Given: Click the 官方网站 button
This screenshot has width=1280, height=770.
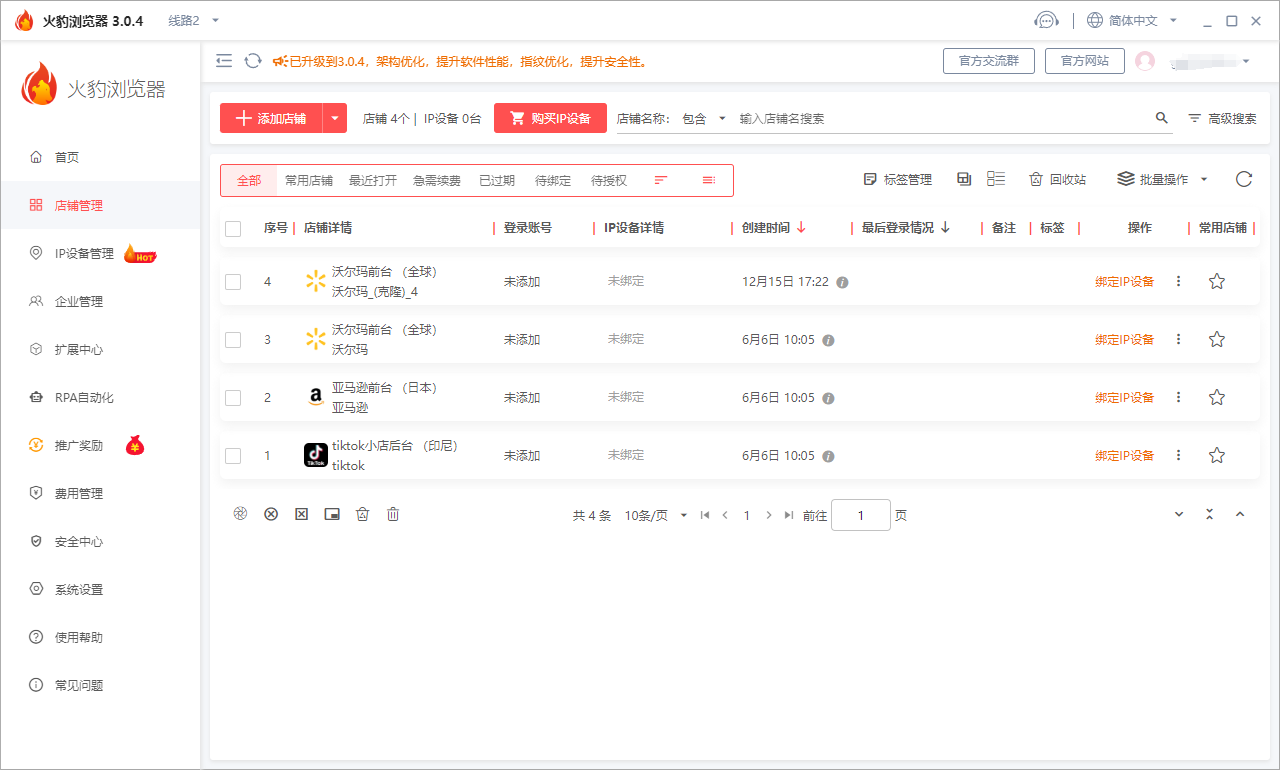Looking at the screenshot, I should pos(1084,60).
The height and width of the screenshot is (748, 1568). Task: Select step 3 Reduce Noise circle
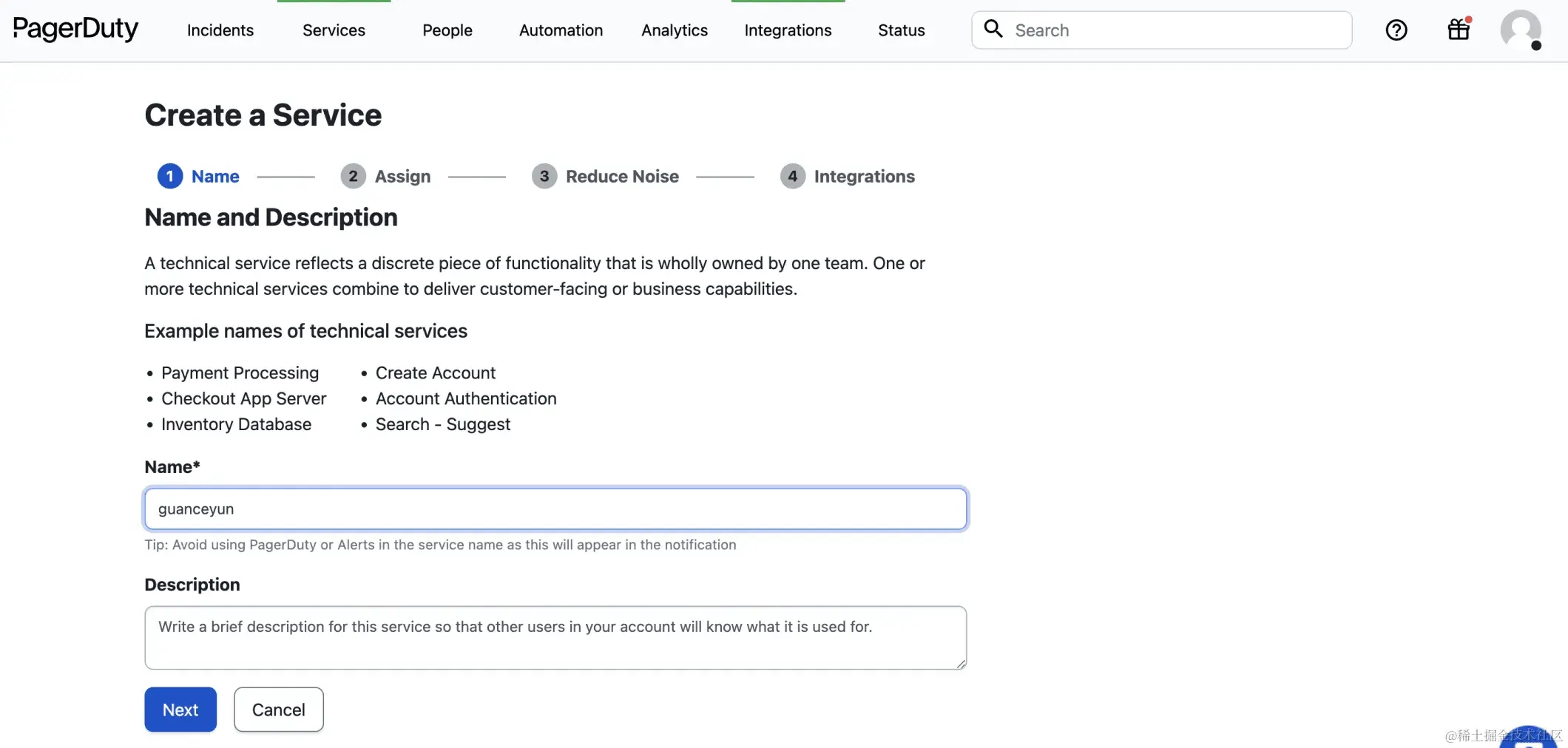(544, 176)
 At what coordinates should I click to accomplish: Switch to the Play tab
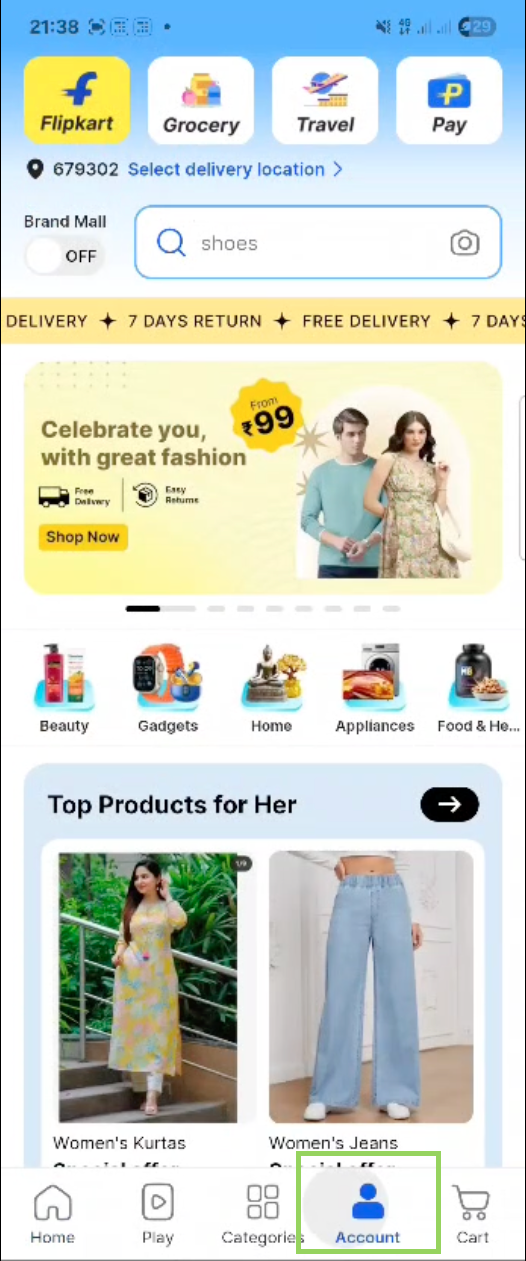tap(157, 1214)
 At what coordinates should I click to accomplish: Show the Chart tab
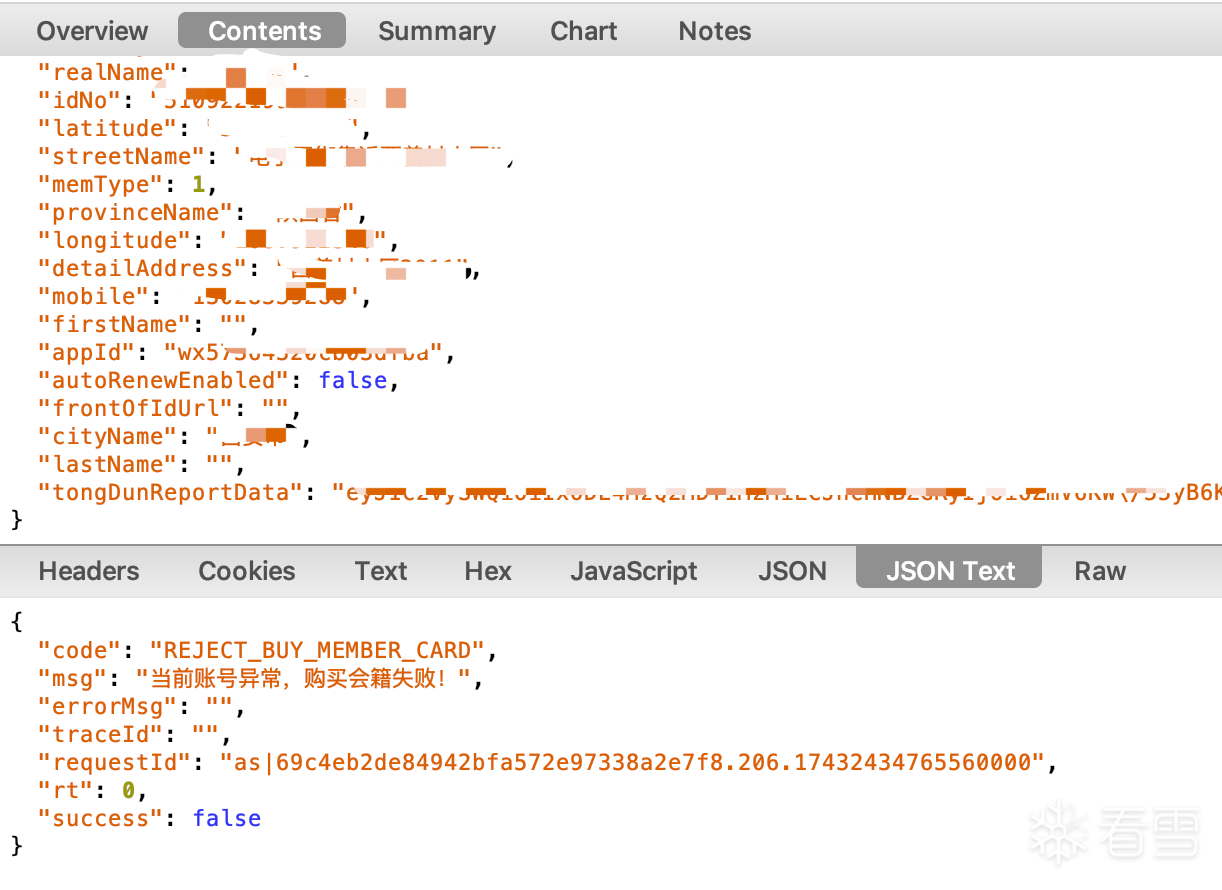(x=583, y=31)
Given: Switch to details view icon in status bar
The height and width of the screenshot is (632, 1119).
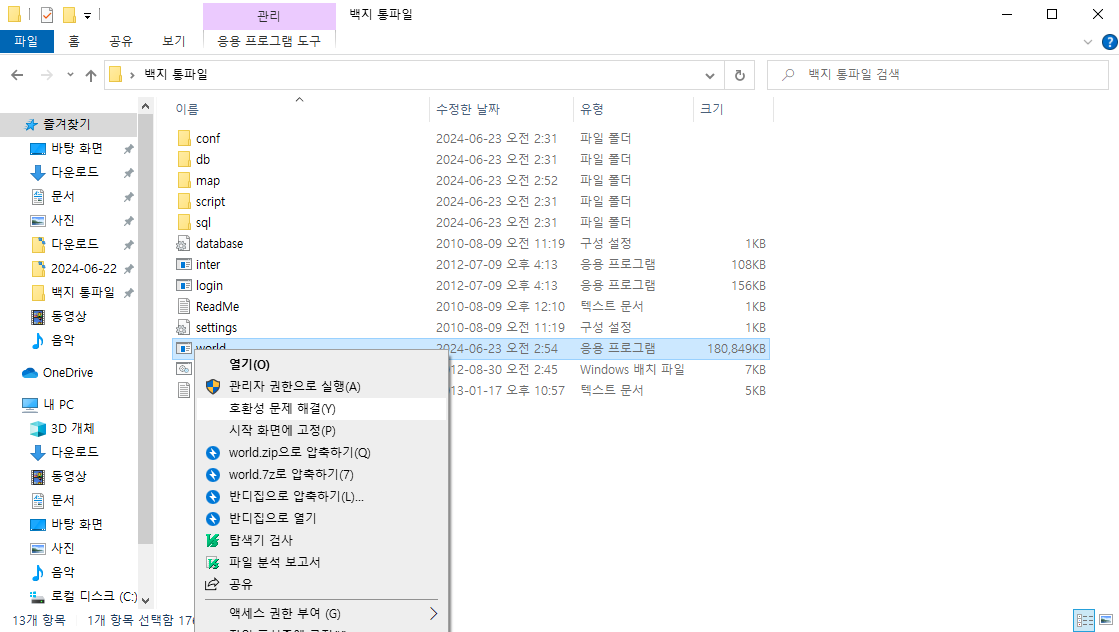Looking at the screenshot, I should click(1085, 620).
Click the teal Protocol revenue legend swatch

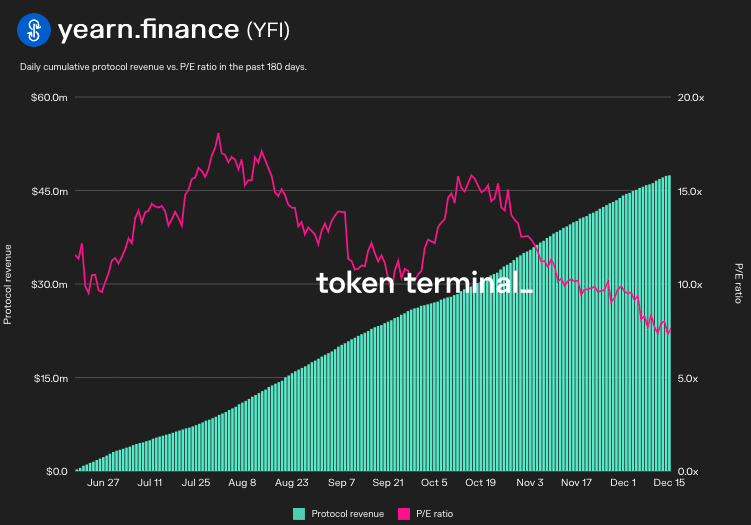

──────────────────────────────

Task statement: The full listing must come back exactly as written, with its pictures left out.

Response area:
Given: Click the 官方网站 button
This screenshot has width=1280, height=770.
Looking at the screenshot, I should pos(1084,60).
The height and width of the screenshot is (748, 1568). Task: Select step 3 Reduce Noise circle
(544, 176)
 At what coordinates should I click to accomplish: Switch to the Play tab
tap(157, 1214)
 At what coordinates should I click to accomplish: Show the Chart tab
(x=583, y=31)
Given: Switch to details view icon in status bar
The height and width of the screenshot is (632, 1119).
Looking at the screenshot, I should click(1085, 620).
Click the teal Protocol revenue legend swatch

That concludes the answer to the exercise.